Now, 15 years later, The European is rated 78th in the prestigious 'GOLF' Magazine's Top 100 Courses in the World. Three of the golf holes -- numbers 7, 13, and 14 -- were included in the list of the '500 Greatest Golf Holes in the World', and he has hosted Tiger Woods and other top international golfers.
In addition the club has staged national men's amateur, ladies' amateur and the Irish professional championship won by Padraig Harrington the week before his British Open victory.
The Ruddy family has developed the course to the extent that they were offered over €40m for it just 18 months ago.

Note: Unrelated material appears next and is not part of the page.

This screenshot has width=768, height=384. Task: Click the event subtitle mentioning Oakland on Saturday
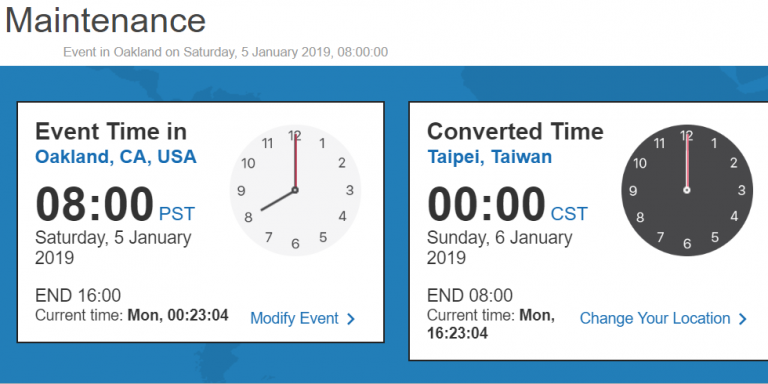pyautogui.click(x=225, y=52)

Ruddy admits he was tempted but, in the end, opted to continue his life's work of chasing perfection at The European.
Each day since he first bought the land in 1986 has brought its own challenges and pleasures, but if you, too, harbour a dream of emulating Mr Ruddy, let the following serve as a warning.
The drought of 1995 caused severe problems for golf courses all around Ireland. At the European two big water tankers were pressed in to use for two shifts daily, and thousands of yards of hose were bought.
Son Gerard and Pat senior spent many nights watering those greens on an eight hour shift from 8pm to 4am.
Ruddy writes: "The low point came one night when one reached the 17th green and parked the car with its lights pointing across it to where the water-box was set in a dip.
"Across the green in that light one scuttled, with thoughts of a warm bed within the next hour, and over a knoll beyond and into the shadow-filled dip which happened to be filled with water also as the result of a leaking valve!
"Now, here was a strange position for a fellow described by a critical newspaper article that very day as 'a powerful developer': up to one's butt in water and thinking suicidal thoughts as the realisation dawned that the hose plug-in was nine inches below one's feet.'
"To go for it or not?
"Total immersion was undertaken with the murderous thought that the first player to criticise that green that day or ever again would be a dead man!"